The RubyGems team also started using Hieraki to do documentation. Checkout RubyGems Manuals.

Bruce Perens' glowing ode to Rails

When Bruce Perens first showed up at the #rubyonrails IRC channel, we were honored by his presence. Bruce is a thought leader on free and open source software and the series editor of Bruce Perens’ Open Source Series from Prentice Hall. He’s also an avid Ruby on Rails convert and asked me to post this endorsement here:

In 1981, when I started working on Unix, I remember being blown away by the power of the command-line pipes-and-filters paradigm. You could get real work done with simplicity, clarity, and economy of notation that wasn’t available in anything else at the time. I’ve worked with lots of programming environments since then, but none of them gave me that feeling of being able to write a solution so well that working code just flew off of my fingers.
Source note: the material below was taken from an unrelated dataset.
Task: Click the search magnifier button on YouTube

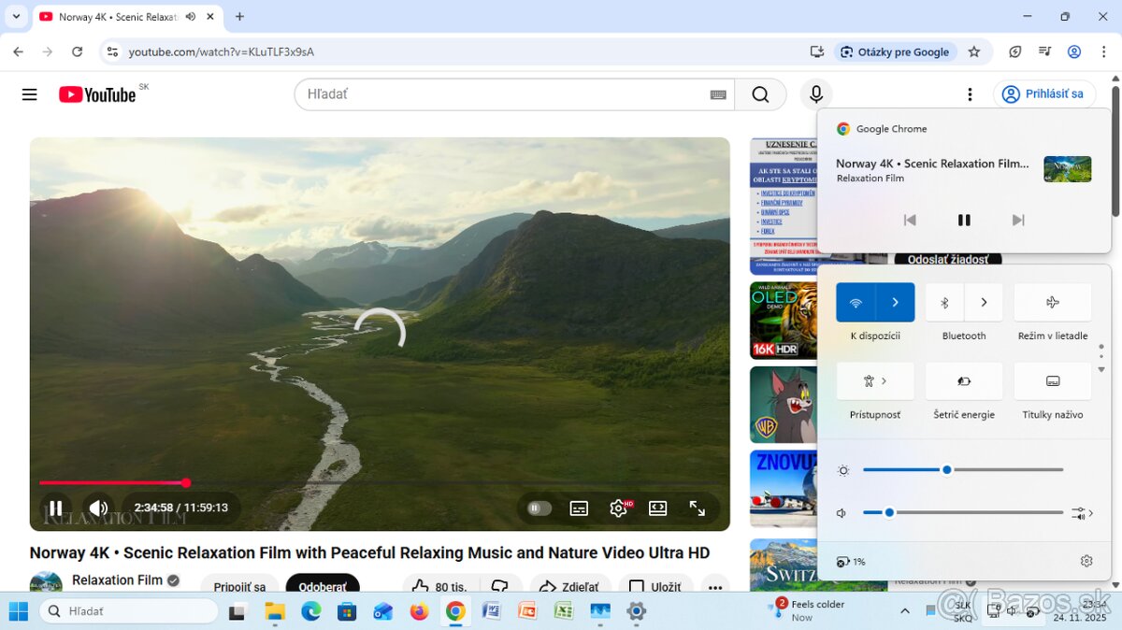Action: coord(760,94)
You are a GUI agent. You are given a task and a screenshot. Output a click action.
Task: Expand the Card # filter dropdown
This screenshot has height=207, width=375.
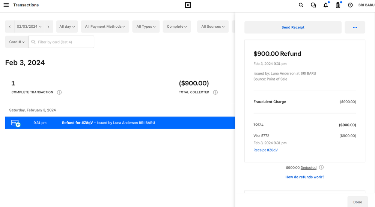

Until now: Ruby on Rails achieves for web programming the same sort of conceptual leap that Unix made for file-handling. You’ve got to try it!

As one who rarely misses an opportunity to tout the Rails horn, this is almost too kind. Thanks so much, Bruce!

Bla-bla List: Cloning a Rails app in RIFE

Geert Bevin gets an A+ for trying, no doubt about that. In an attempt to hold the fort for Java as the troops are deserting left and right, Geert went away for a few months to contemplate and implement Bla-bla List. A more or less functional clone of Ta-da List done in Laszlo and RIFE (a Java web framework).

With the introduction of Bla-bla, Geert was even so kind as to point out a few security and usability issues with Ta-da, which was promptly resolved. Even kinder, he has put up a Subversion repository with the full source.

I gave it a glance and decided to share a few snippets from Ta-da (which unlike Bla-bla is not open source) to show the difference in how the two implementations deal with the core action: checking off todo items.

While no comparison between two different implementations is going to be perfect, this is as close as it gets. What surprised me the most was the lack of a real domain model. Apparently, the model in Blabla is just a bunch of data containers while the logic is in a service/controller layer. Ouch. I sure don’t hope that procedural excuse for an object-oriented system is par for course with RIFE.

Regardless, this was surely good fun. Geert put a lot of effort into it and a pat on the back for that. Whether this implementation is going to lure any of the deserters back into the camp is more doubtful, though.

P.S.: Geert’s posting includes a doomsday warning that data will be lost on Ta-da if your session expires. That was true for about half an hour, but has since been resolved.

'Ruby on Rails hurts developer productivity'

I tried to warn him, but he wouldn’t listen. Jakob Skjerning, who helped redesign rubyonrails.com and whom I worked with on Daily Rush, has been sucked into the Rails vortex:

After having gotten used to RoR for a private project or 2, all the web development stuff I do at work feels ugly, clunky and unproductive, simply because I am not using Ruby on Rails for it.

So take my advice: If you are stuck doing legacy work on a legacy system, don’t think about learning RoR – you might never want to go back to work if you do.

So let that be a warning to all of the prospect Rails programmers out there. Be careful what you get started with.

We actually have a thread on feeling dirty about not doing Rails on the mailing list right now. Rick Olson writes:

Going back to ASP.Net development makes me feel dirty. What? I have
to update the stored procedure, the model, the DAL, the form, and
create a new server control just to add a property???